• [Exercice écrit A]:
Sélectionnez, parmi les lignes ci-dessous, toutes celles qui contiennent le mot « interaction », puis recopiez-les.

# agrandir page web



## bucheron74 (2 Avril 2006)

salut j'ai cherché dans le forum et dans l'aide safari mais je n'ai rien trouvé 
pouvez vous me dire comment agrandir ma page web sur safari 
je l'ai réduite involontairement en cliquant sur la pastille verte en haut a gauche mais je ne parviens pas à lui redonner la taille d'origine
cela n'arrive pas sur firefox ou bon echo
ce n'est pas que la page est rikiki mais au lancement j'avais une page large agréable à visionner et j'ai perdu 1/5 que je voudrais bien récupérer
merci à tous


----------



## marctiger (2 Avril 2006)

Tu reclic simplement sur la mêêême pastille verte


----------



## bucheron74 (2 Avril 2006)

c'est sur c'est la premiere chose que j'ai faite tu te doutes bien car je connais un peu le role de ces pastilles 
mais ca ne remet pas la taille d'origine je passe d une taille à une autre mais toujours inférieure a celle que j'avais au lancement initial (premier lancement de la machine)
curieux car sur firefox cela marche et la pastille verte permet de réduire et agrandir restant à la taille initiale
curieux , tu tournes sur safari ou firefox ?


----------



## marctiger (2 Avril 2006)

Firefox, mais en effet je viens de regarder sur Safari et j'obtiens le même résultat que toi.

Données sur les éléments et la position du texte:
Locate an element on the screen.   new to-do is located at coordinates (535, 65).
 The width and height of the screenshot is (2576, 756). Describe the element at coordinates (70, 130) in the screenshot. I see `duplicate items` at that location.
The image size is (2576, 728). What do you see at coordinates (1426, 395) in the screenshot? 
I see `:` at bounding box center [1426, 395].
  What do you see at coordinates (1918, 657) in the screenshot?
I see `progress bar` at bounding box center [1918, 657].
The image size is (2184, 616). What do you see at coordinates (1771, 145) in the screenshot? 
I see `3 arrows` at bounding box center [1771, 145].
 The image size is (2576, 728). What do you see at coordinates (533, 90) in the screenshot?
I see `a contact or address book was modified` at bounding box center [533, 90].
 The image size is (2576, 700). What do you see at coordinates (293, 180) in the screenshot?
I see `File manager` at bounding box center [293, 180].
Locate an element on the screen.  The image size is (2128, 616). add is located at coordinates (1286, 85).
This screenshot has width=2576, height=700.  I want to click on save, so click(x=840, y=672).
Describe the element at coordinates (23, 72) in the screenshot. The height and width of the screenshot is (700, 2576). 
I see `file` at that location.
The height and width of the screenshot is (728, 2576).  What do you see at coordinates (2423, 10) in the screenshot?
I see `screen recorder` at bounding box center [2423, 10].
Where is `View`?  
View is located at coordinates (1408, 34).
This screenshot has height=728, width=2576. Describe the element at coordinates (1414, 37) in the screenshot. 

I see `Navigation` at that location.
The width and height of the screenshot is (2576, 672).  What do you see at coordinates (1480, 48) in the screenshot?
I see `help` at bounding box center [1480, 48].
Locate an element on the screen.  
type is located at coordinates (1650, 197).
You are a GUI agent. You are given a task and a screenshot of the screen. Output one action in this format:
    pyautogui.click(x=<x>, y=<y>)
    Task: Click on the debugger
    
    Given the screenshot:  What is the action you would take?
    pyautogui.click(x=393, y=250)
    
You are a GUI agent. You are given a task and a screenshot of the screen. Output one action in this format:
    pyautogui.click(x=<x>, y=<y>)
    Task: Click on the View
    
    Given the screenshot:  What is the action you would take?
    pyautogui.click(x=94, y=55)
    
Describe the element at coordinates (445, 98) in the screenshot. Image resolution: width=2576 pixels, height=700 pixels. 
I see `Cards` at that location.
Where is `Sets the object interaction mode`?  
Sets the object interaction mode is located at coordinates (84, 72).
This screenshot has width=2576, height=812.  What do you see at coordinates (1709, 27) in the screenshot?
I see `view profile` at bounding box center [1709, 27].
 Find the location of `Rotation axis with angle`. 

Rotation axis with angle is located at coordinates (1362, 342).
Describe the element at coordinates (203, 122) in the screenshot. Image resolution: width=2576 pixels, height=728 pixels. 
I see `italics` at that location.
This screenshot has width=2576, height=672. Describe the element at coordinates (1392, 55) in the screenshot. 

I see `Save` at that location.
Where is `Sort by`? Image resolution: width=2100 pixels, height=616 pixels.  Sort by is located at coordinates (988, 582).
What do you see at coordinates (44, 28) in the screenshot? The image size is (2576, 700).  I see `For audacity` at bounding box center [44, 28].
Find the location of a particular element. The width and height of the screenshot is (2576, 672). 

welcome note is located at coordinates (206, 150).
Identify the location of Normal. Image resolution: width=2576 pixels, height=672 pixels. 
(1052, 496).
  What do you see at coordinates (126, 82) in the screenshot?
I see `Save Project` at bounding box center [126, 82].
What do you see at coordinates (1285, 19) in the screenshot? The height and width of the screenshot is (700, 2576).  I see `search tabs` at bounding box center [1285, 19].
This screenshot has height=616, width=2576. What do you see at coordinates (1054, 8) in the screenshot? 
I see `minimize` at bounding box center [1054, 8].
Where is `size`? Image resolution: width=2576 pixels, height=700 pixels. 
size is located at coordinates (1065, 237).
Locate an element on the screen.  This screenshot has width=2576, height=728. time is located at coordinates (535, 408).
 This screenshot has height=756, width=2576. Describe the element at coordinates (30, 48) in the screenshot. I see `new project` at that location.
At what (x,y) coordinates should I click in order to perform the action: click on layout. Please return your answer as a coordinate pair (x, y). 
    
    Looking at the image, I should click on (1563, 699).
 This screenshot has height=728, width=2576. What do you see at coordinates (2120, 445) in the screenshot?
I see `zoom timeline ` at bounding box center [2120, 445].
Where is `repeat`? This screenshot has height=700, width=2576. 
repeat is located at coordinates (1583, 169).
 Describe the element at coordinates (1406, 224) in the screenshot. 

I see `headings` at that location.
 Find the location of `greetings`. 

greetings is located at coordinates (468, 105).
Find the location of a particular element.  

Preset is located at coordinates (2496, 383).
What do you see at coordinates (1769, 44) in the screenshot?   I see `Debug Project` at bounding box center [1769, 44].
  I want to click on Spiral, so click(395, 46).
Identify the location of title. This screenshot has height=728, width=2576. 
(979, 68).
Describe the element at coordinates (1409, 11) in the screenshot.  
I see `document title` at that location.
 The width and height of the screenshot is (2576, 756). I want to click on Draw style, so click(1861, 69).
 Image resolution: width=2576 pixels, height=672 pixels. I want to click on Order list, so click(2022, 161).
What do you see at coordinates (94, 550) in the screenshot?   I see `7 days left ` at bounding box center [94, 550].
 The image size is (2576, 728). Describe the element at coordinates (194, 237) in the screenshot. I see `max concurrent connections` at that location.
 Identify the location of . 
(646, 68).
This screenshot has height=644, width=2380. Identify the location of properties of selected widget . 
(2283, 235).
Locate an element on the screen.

• [Exercice écrit B]:
Reprenez la discussion ci-dessus sur l'agrandissement d'une page web dans Safari et rédigez-en la suite à partir du dernier message.

• [Corrigé A]:
Where is `Sets the object interaction mode`?  
Sets the object interaction mode is located at coordinates (84, 72).

• [Corrigé B]:
----------



## ntx (2 Avril 2006)

Et en tirant avec ta souris dans le coin de la fenêtre en bas à droite sur les traits obliques ?


----------



## marctiger (2 Avril 2006)

ntx a dit:
			
		

> Et en tirant avec ta souris dans le coin de la fenêtre en bas à droite sur les traits obliques ?



Mais je crois qu'il voulait obtenir cela automatiquement, je me trompe ?


----------



## bucheron74 (3 Avril 2006)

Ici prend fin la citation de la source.